Somut olayda, bozma sonrası mahkemece “Davacının kıdem tazminatı, ihbar tazminatı ve ücretli izin alacağı talepleri yönünden verilen karar bozma dışında kalıp kesinleşmiş olmakla bu talepler konusunda karar verilmesine yer olmadığına,” şeklinde hüküm oluşturulmuştur.
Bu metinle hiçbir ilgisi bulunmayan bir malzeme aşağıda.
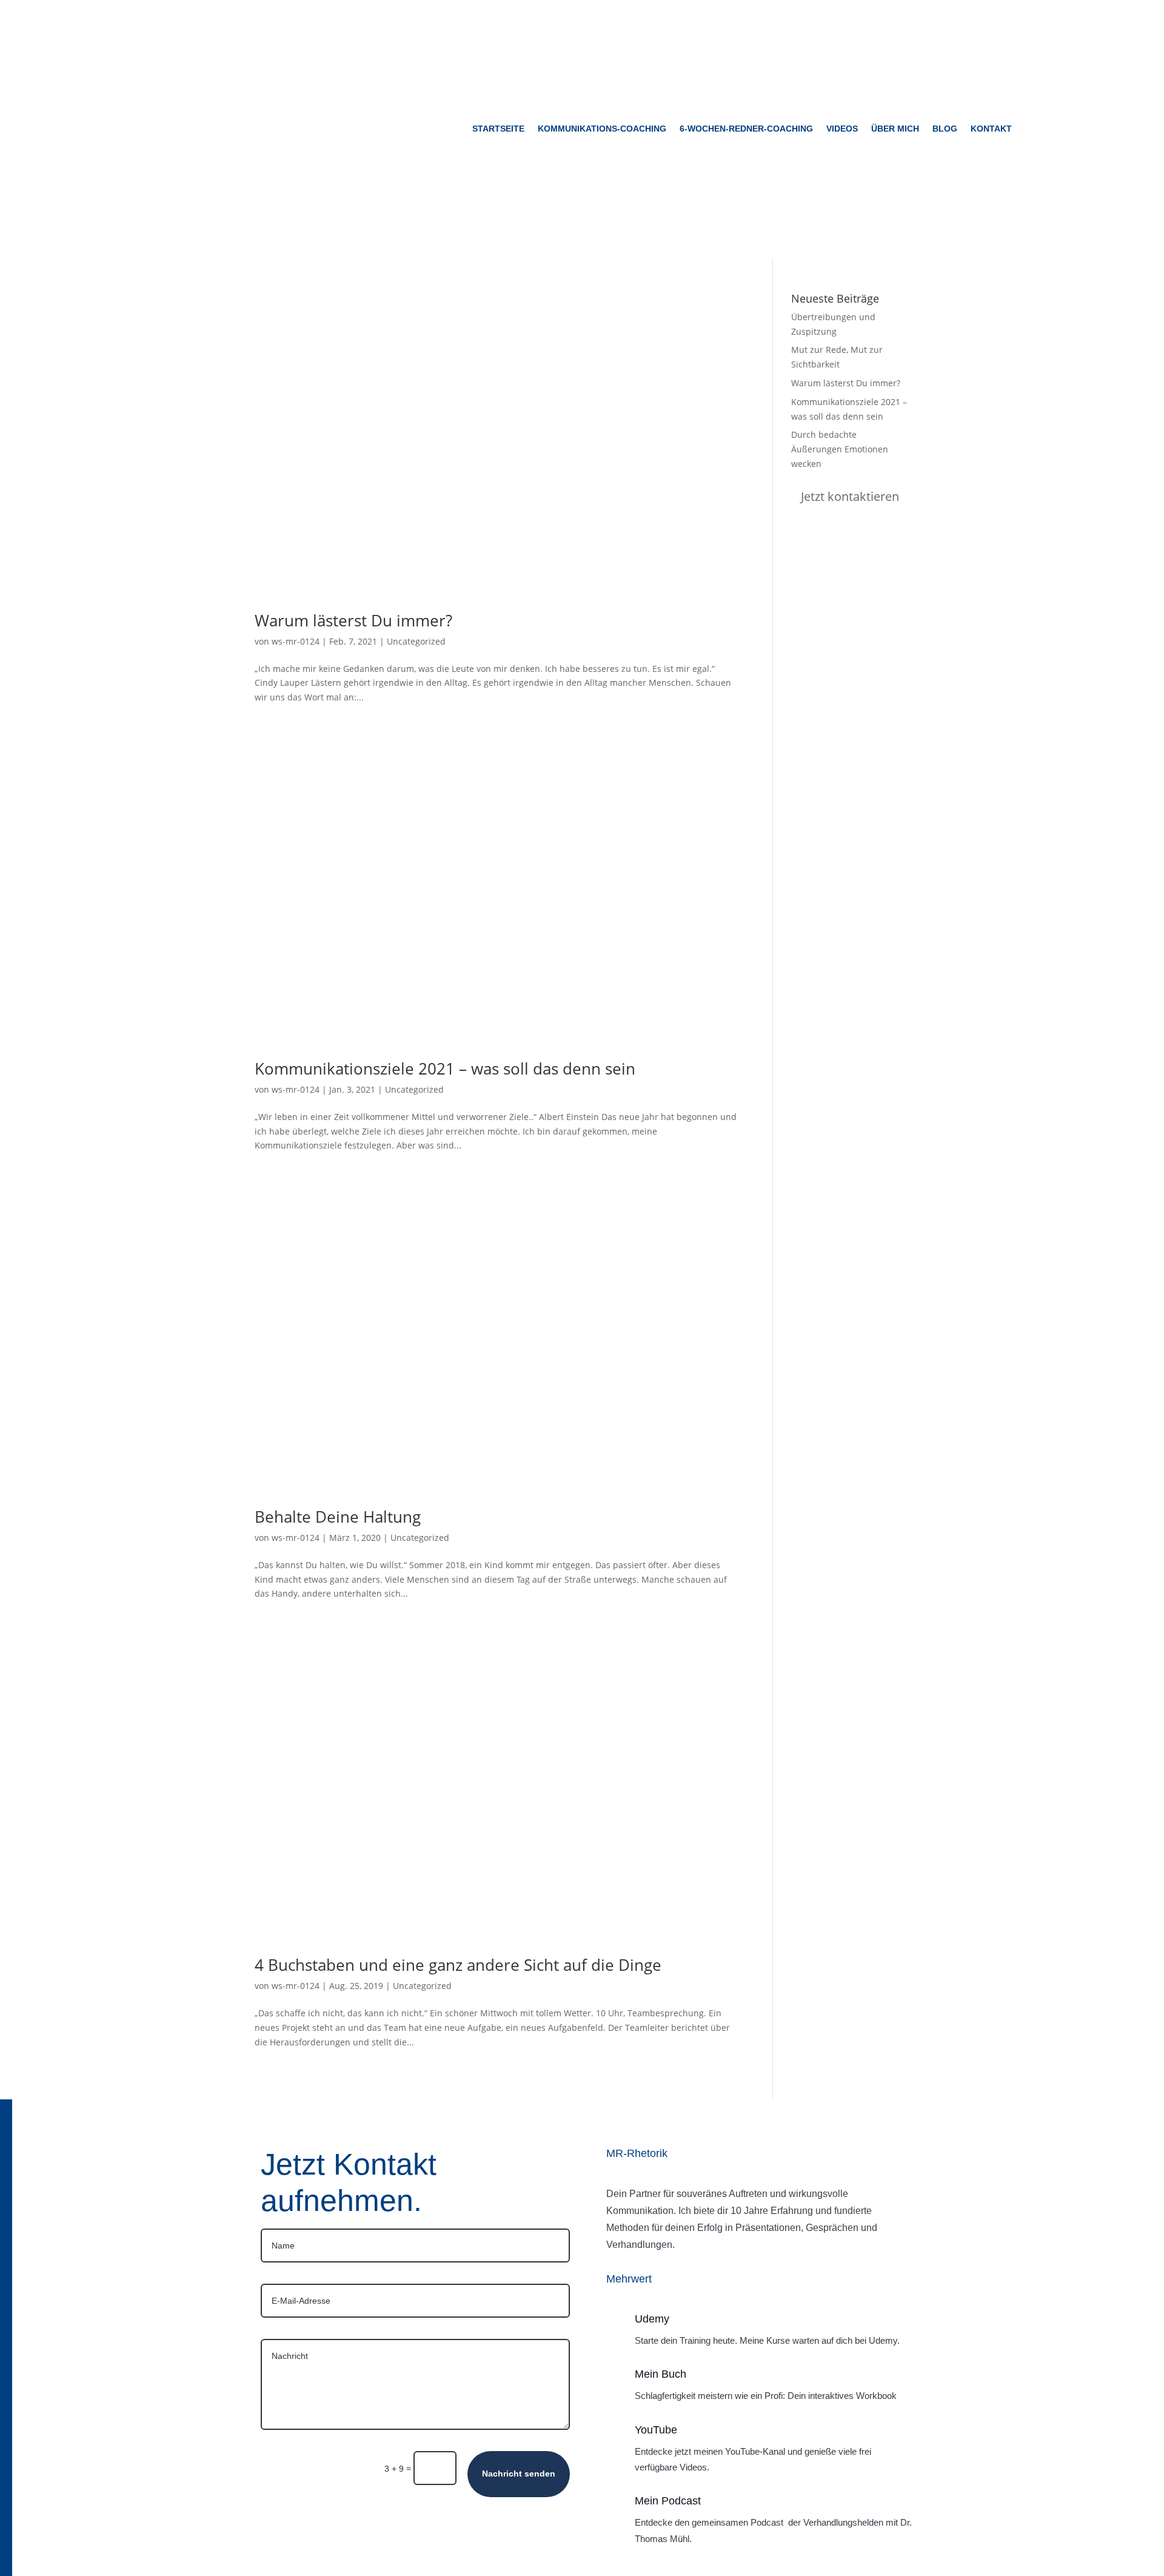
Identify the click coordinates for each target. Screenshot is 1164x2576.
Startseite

Yargıtay Hukuk Genel Kurulunun 22.02.2012 tarih ve 2012/13-747 esas, 2012/84 karar sayılı ilamında ve Dairemizin emsal kararlarında belirtildiği gibi, Yargıtay’ca bozulan karar, sonraki kararın eki niteliğinde değildir. Bozma ile birlikte önceki hüküm ortadan kalkarak hukukî geçerliliğini yitirir. Mahkemece bozulan karara atıf yapılarak yeni hüküm oluşturulamaz. Bozmadan önceki ve bozmadan sonraki kararlar 6100 sayılı Kanun’un 297. maddesine uygun olmalıdır.
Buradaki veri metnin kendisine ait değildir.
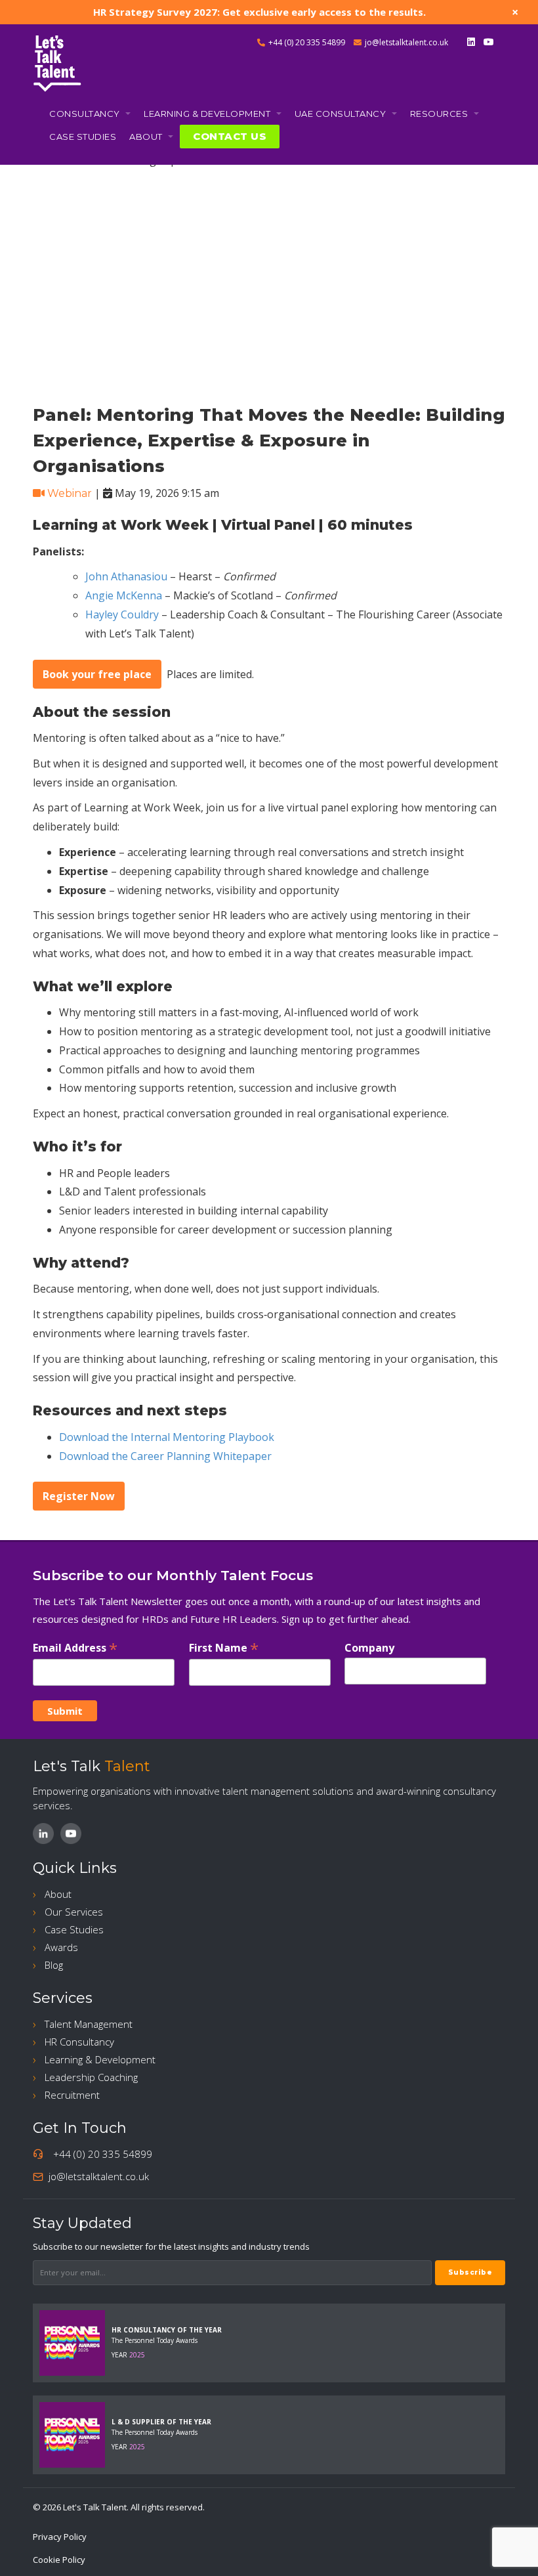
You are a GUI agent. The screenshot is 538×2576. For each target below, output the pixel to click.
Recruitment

Mahkemece yukarıdaki kanuni düzenlemeler ve ilkeler dikkate alınmaksızın, bozma nedeni yapılmayan alacak kalemleri hakkında “karar verilmesine yer olmadığına” şeklinde hüküm oluşturulması hatalı olup, bozmayı gerektirmiştir.
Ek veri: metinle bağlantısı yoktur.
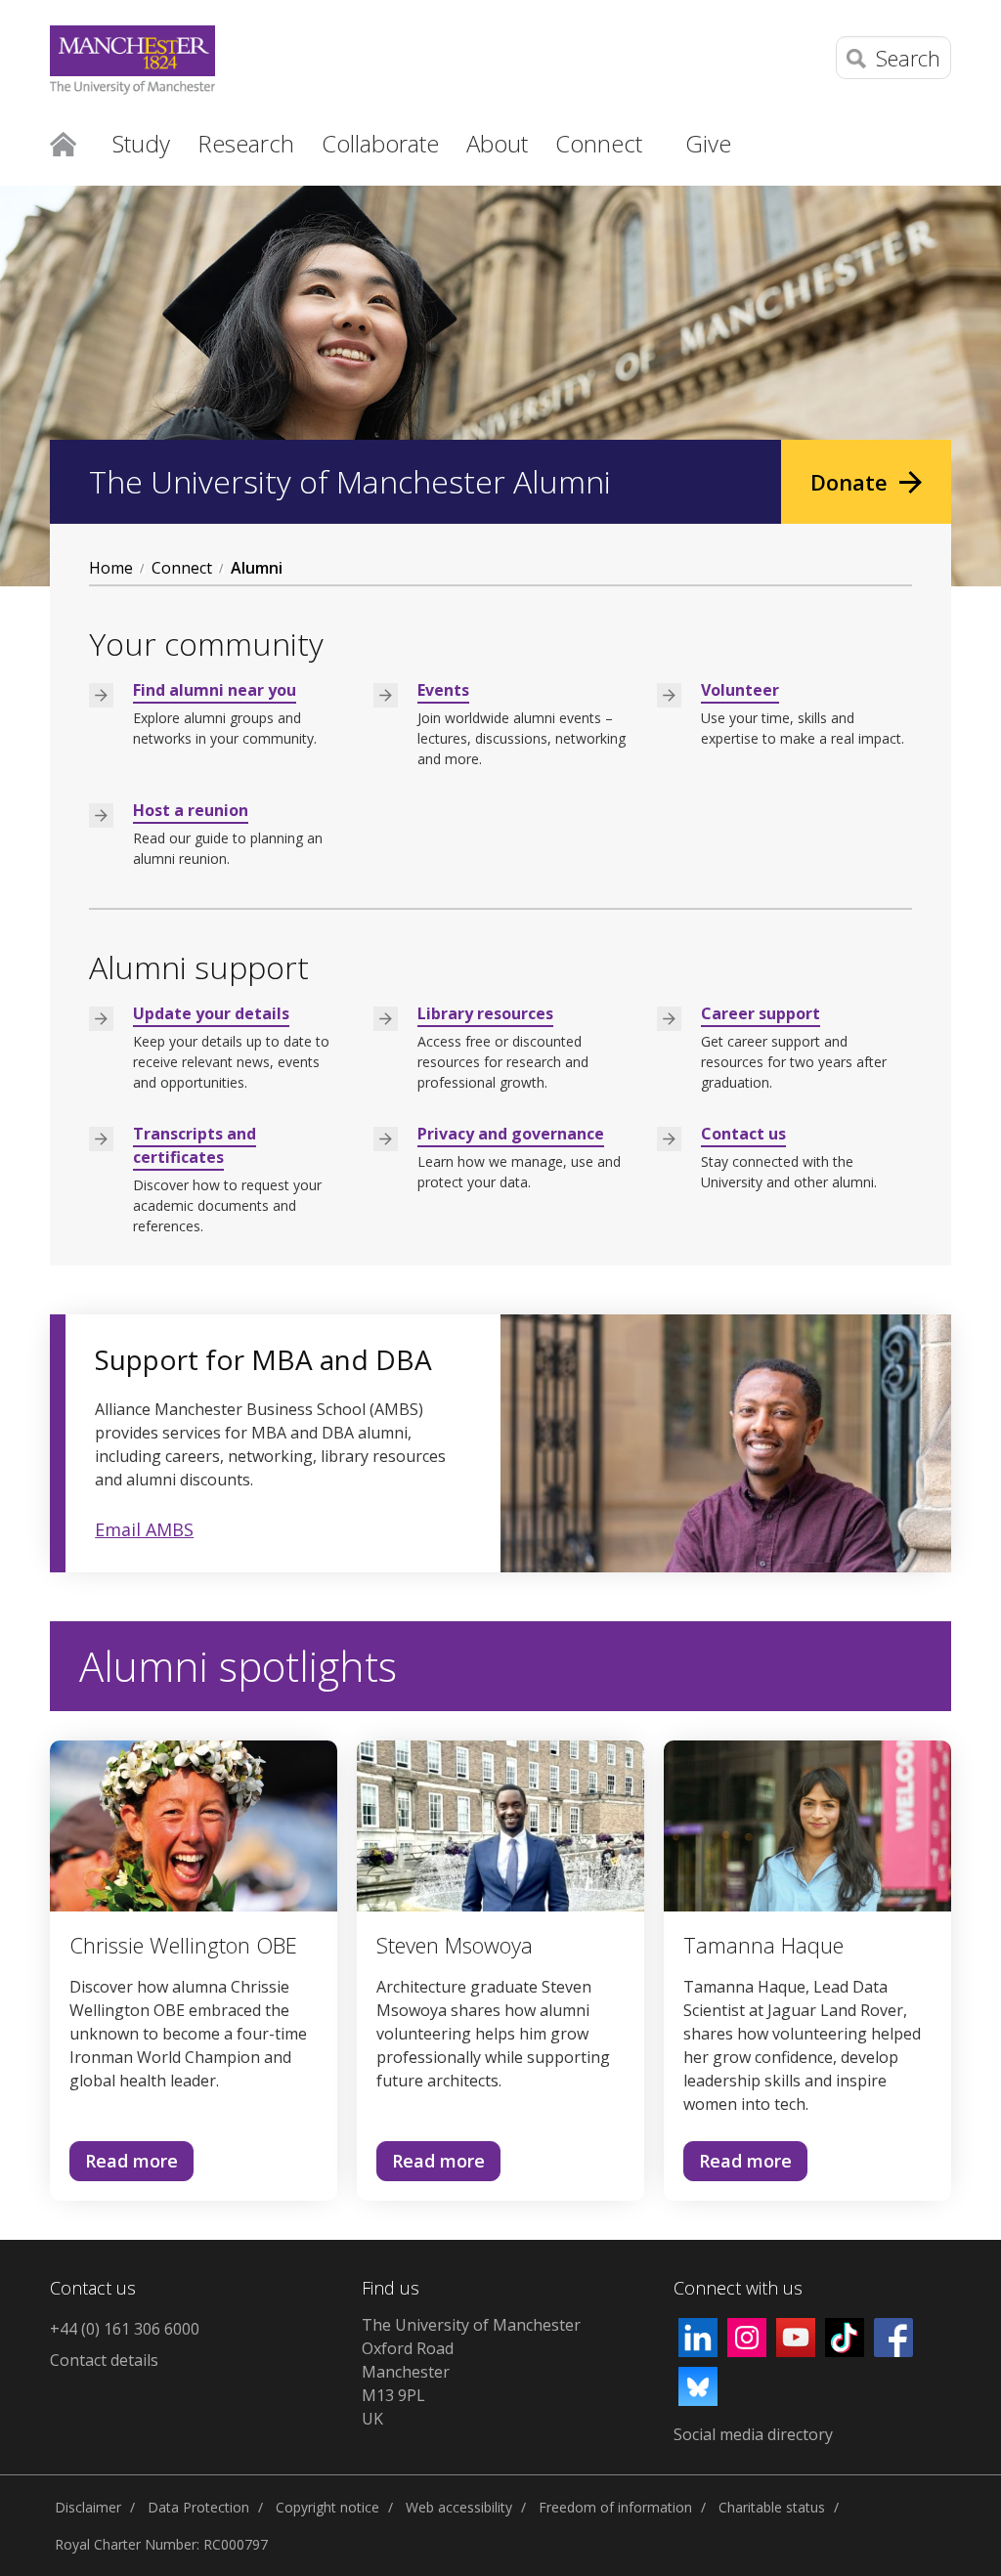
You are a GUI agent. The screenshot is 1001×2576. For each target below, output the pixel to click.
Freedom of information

Kabule göre hükmün 6. ve 7. bentlerinde davacı lehine mükerreren vekalet ücretine karar verildiği ve davacının talepleri kısmen kabul edildiği halde reddedilen miktara göre davalı lehine vekalet ücretine karar verilmesi gerekirken yazılı şekilde hüküm kurulması isabetli olmamıştır.
SONUÇ: Temyiz olunan hükmün yukarıda açıklanan sebepten BOZULMASINA, peşin alınan temyiz harcının istek halinde ilgiliye iadesine, 10.02.2014 gününde oybirliğiyle karar verildi.